Affiliation:
1. Department of Pharmacology Postgraduate Institute of Medical Education and Research Chandigarh Punjab 160012 India
2. Deparment of Pharmacy Sumandeep Vidyapeeth Vadodara Gujarat India
3. Department of Chemistry Bishop Heber College Tiruchirappalli Tamilnadu India
Abstract
AbstractIntroduction: Reduction in progranulin (PGRN) have been associated with various neurodegenerative diseases. PGRN binds with high affinity to sortilin (SORT), a membrane transporter, resulting in its cellular uptake and eventual degradation in the lysosome. Inhibition of the SORT‐PGRN interaction has the potential to increase PGRN levels up to 2.5‐fold. Methodology: A virtual screening of curated CNS library of >47 K ligands was done with sortilin receptor (6X3L) through virtual screening workflow in Schrodinger suite. Co‐crystallised ligand was used as a positive control. Docking was done through HTVS, then SP and finally XP model followed by binding free energy calculations (MMGBSA). Based on the result analysis of molecular docking, binding free energy and interactions, docked complexes were chosen for molecular dynamics (MD) studies. DFT studies and MEP plotting were carried out for the screened ligands.
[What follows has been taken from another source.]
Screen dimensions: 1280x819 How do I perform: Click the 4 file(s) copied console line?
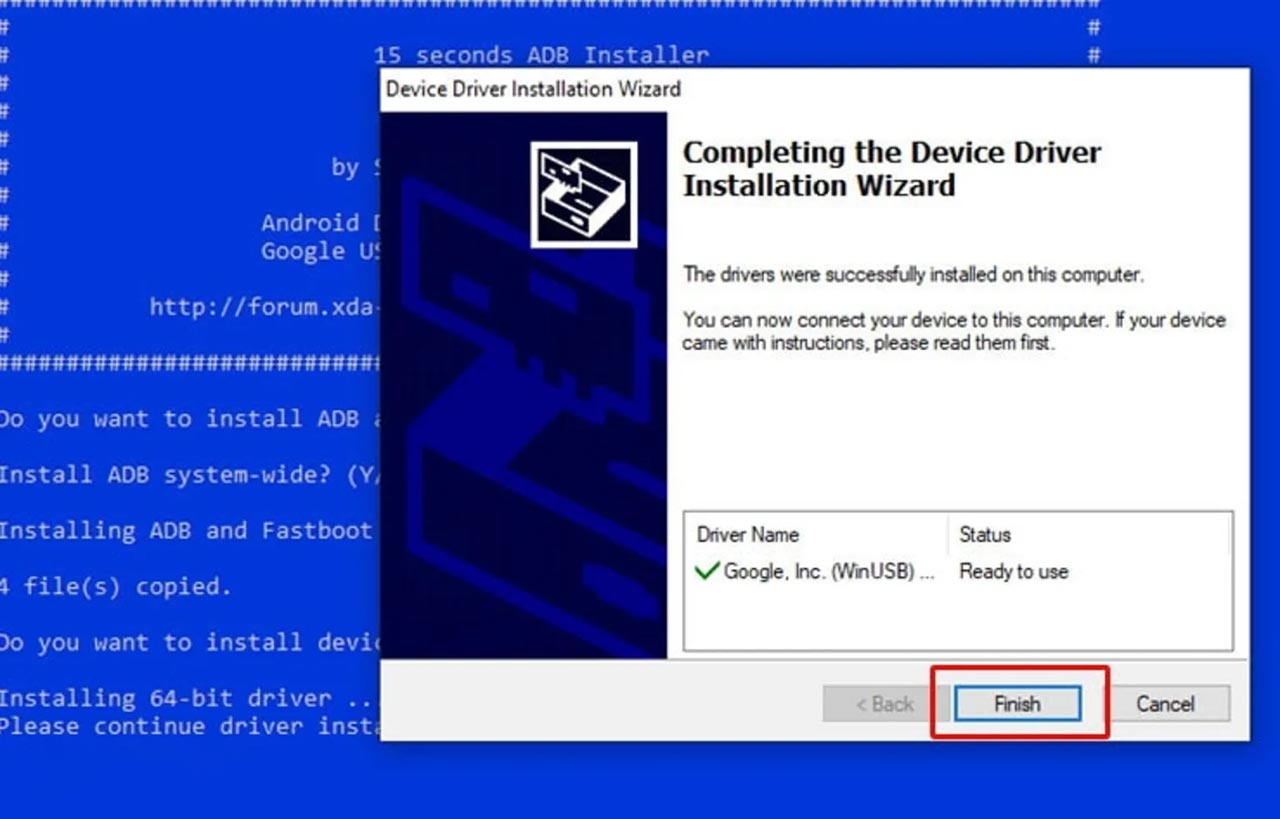pyautogui.click(x=116, y=586)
Drug likeliness and ADMET studies were also carried out. Results: The virtual screening workflow yielded 139 ligands. Two test ligands and a control were selected and further evaluated through molecular dynamics studies. Both the test ligands (1625 & 127) had comparative docking score (−5.96 & −6.46 kcal/mol) as that of control ligand (−6.21 kcal/mol respectively) and but better binding free energy (−54.66, −53.12 & −43.21 kcal/mol respectively). MD simulations confirmed the docking results for all the three ligands where our test ligand 1625 reached equilibrium quickly as compared to the rest. Our test compounds also showed favourable characteristics of a CNS acting drug and favourable ADMET properties. According to DFT studies, the test ligands 127 and 1625 had FMO (HOMO‐LUMO) energy gaps of 8.86 eV and 9.83 eV, respectively, that were lesser than the control ligand (9.89 eV). Additionally, FMO energy gap of the test ligands and the control ligand were in agreement with the results of docking. MEP diagram provided the picture of electron rich, neutral and electron deficient surface of the test ligands and that of the control with respective color code red, green and blue. Conclusion: Our study results showed a promising CNS specific ligand as an inhibitor of PRGN‐SORT interactions and has a potential to be developed as a drug through in‐vitro and in‐vivo studies.